Cold Spring Harbor, NY -- The enzyme telomerase has received a great deal of attention since 1998 when researchers showed that expressing this enzyme in human tissue culture cells significantly extended the life-span of the cells. Telomerase expression was immediately recognized as a useful strategy for growing the large number of cells required for cell-based therapeutic procedures. Now, however, scientists report that using telomerase to extend the life-span of human tissue culture cells is associated with activation of the c-myc oncogene and thus may present some level of cancer risk if the cells are intended for therapeutic use in humans.
David Beach, of the Wolfson Institute for Biomedical Research (University College London) and his colleagues reported these findings in the June 15 issue of Nature. Joining Beach in the study were Jing Wang of Genetica, Inc. (Cambridge, Massachusetts) and Gregory Hannon of Cold Spring Harbor Laboratory.
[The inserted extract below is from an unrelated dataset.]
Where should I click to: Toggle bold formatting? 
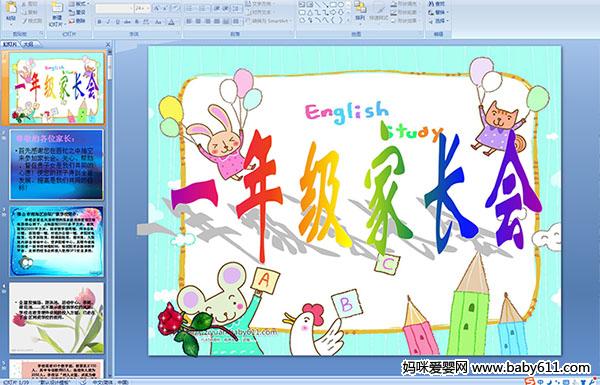pyautogui.click(x=99, y=22)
The ends of chromosomes, called telomeres, consist of specialized repeated sequences of DNA (TTAGGG in humans) that serve to maintain the integrity of the chromosome. In the absence of telomerase, telomeres shorten with each cell division. Eventually, cells stop dividing when they sense that their telomeres are too short to maintain chromosomal integrity. In contrast, telomerase maintains telomere length by adding nucleotides one at a time to existing chromosomal ends in a regulated fashion.
Experiments in other laboratories had indicated that the use of telomerase expression to extend the life-span of cultured cells did not appear to transform these cells into a hyperproliferative, cancerous state. Now, Beach and his colleagues have shown that at least one hallmark of cancer cells is observed in such cells, namely, activation of the c-myc oncogene.
Frequently, cells grown in culture--such as the human mammary epithelial cells (HMEC) used in this study--undergo 50 to 60 population doublings before they stop growing or "senesce." To determine whether permanent telomerase expression was necessary to enable HMEC cells to continue growing beyond their usual senescence point, Beach and his colleagues employed a retrovirus that carried a gene encoding human telomerase. After 40 doublings, HMEC cells were infected with the retrovirus, and the resulting telomerase expression enabled the cells to divide beyond their usual senescence point. Then the scientists used a genetic trick to eliminate the retroviral copy of the telomerase gene, thus preventing any further telomerase gene expression. Or so they thought.
To their surprise, telomerase activity remained high in the cells for at least 20 population doublings after the retrovirus-borne telomerase gene was eliminated. This meant that expression of the cells' own telomerase genes had been unexpectedly switched on.
Beach, Wang, and Hannon (and their associates) had previously shown that the potent transcription factor encoded by the c-myc oncogene stimulates telomerase gene expression. Thus, they reasoned that the elevated telomerase expression they observed in the recent study might be a consequence of c-myc oncogene activation.
Consistent with this idea, the researchers observed that the expression level of c-myc was two- to three-fold higher in cells that had been immortalized (enabled to grow beyond their usual senescence point) by introduction of the retrovirus-borne telomerase gene. This degree of c-myc overexpression was similar to that in a breast cancer cell line the researchers included as a control. Although the immortalized HMEC cells were not fully transformed into a cancerous state, elevated c-myc expression is a major step in the multistep process leading to the malignant transformation of cells.
Altered expression of the c-myc oncogene is observed in approximately 70,000 fatal cancers per year in the United States. Therefore, the new study indicates that the use of telomerase expression to extend the life-span of cultured cells for therapeutic purposes must be approached with caution.